Irodov Problem 5.271

Problem Statement

A radar operates at a wavelength $\lambda = 3.0\,\text{cm}$. Find the velocity of an approaching aircraft if the beat frequency between the transmitted signal and the signal reflected from the aircraft equals $\Delta\nu = 1.0\,\text{kHz}$.

Given Information

$\lambda = 3.0\,\text{cm} = 3.0 \times 10^{-2}\,\text{m}$ — radar wavelength
$\Delta\nu = 1.0\,\text{kHz} = 1.0 \times 10^3\,\text{Hz}$ — beat frequency between transmitted and reflected signals
$c = 3.0 \times 10^8\,\text{m/s}$ — speed of light

Physical Concepts & Formulas

A radar emits a signal of frequency $\nu_0 = c/\lambda$ and detects the signal reflected from a moving target. Since the aircraft approaches, the reflected signal is Doppler-shifted upward. The shift occurs twice: once as the radar signal hits the approaching aircraft, and again as the reflected signal returns. The beat frequency is therefore twice the single Doppler shift, giving $\Delta\nu = 2v/\lambda$.
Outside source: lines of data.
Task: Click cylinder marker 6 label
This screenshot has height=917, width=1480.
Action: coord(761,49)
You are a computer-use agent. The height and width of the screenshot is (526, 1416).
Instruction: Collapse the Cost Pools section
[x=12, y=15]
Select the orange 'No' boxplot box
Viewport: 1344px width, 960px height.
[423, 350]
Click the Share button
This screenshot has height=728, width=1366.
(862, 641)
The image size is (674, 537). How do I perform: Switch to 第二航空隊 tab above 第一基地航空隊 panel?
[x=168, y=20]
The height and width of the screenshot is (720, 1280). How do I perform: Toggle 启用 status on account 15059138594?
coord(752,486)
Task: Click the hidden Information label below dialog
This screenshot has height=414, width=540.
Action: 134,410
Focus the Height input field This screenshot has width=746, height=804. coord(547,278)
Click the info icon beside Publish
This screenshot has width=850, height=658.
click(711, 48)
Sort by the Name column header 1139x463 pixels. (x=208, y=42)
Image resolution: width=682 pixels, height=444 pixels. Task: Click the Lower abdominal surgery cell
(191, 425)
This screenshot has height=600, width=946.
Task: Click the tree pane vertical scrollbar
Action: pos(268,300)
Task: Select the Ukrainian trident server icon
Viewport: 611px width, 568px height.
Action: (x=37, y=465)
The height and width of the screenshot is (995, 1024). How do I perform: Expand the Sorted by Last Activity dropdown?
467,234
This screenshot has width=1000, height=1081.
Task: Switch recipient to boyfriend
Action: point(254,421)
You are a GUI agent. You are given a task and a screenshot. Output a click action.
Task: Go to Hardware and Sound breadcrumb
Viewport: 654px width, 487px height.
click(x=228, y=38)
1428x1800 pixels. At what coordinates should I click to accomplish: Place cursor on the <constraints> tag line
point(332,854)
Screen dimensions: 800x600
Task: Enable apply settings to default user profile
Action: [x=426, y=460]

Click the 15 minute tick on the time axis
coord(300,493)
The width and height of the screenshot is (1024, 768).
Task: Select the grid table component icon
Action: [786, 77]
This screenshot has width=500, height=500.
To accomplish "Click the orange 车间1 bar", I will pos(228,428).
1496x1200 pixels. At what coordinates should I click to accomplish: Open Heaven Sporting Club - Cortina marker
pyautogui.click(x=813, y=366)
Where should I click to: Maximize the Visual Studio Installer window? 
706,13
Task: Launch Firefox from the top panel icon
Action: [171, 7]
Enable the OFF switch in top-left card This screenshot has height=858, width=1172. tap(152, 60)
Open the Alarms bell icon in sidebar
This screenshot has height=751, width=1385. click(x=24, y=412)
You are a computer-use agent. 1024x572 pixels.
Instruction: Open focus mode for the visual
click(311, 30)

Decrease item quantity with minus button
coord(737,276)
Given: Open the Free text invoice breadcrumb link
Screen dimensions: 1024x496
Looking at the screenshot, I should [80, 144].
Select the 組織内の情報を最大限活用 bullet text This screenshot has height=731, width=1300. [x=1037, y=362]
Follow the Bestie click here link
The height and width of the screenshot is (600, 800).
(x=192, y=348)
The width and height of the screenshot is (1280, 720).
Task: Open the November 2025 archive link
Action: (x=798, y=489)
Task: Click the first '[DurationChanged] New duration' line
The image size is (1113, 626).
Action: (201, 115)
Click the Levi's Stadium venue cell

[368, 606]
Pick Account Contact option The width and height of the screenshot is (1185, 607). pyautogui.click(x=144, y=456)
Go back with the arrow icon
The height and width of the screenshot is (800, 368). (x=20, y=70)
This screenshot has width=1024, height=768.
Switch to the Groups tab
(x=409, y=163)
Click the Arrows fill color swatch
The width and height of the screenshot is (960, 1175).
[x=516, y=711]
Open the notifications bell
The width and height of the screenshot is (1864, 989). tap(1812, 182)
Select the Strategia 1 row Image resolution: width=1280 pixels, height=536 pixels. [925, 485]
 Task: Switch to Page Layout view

$\Delta\nu = 2v\nu_0/c = 2v/\lambda$ — radar beat frequency for approaching target ($v \ll c$)
$\nu_0 = c/\lambda$ — frequency of transmitted radar signal

Step-by-Step Solution

Step 1 — Identify the double Doppler shift: The approaching aircraft first receives the radar signal blue-shifted (moving observer), then re-emits it as a moving source. Each encounter shifts frequency by $v\nu_0/c$, so the total beat at the radar is doubled:

$$\Delta\nu = 2\frac{v\nu_0}{c}$$

Step 2 — Express in terms of wavelength: Substitute $\nu_0 = c/\lambda$:

$$\Delta\nu = \frac{2v}{\lambda}$$

Step 3 — Solve for aircraft speed: Rearrange for $v$:

$$v = \frac{\Delta\nu\,\lambda}{2} = \frac{1.0 \times 10^3 \times 3.0 \times 10^{-2}}{2}$$

Worked Calculation

$$v = \frac{1.0 \times 10^3\,\text{Hz} \times 3.0 \times 10^{-2}\,\text{m}}{2} = \frac{30}{2} = 15\,\text{m/s}$$

Answer

$$\boxed{v = 15\,\text{m/s} \approx 54\,\text{km/h}}$$

The aircraft approaches at $15\,\text{m/s}$, a typical landing-approach speed for small aircraft. The radar detects this from a $1\,\text{kHz}$ audio-range beat frequency.

Physical Interpretation

The formula $v = \Delta\nu\,\lambda/2$ is linear in both beat frequency and wavelength. Police radar guns use millimeter-wave bands ($\lambda \sim 10\,\text{mm}$) to resolve small speed differences because shorter wavelength gives larger $\Delta\nu$ for the same $v$. At $15\,\text{m/s}$, the non-relativistic approximation is excellent: the relativistic correction is of order $v^2/c^2 \sim 2.5 \times 10^{-15}$, utterly negligible. Modern Doppler weather radar and air-traffic control systems use exactly this principle, augmented with pulse timing to extract both range and radial velocity simultaneously.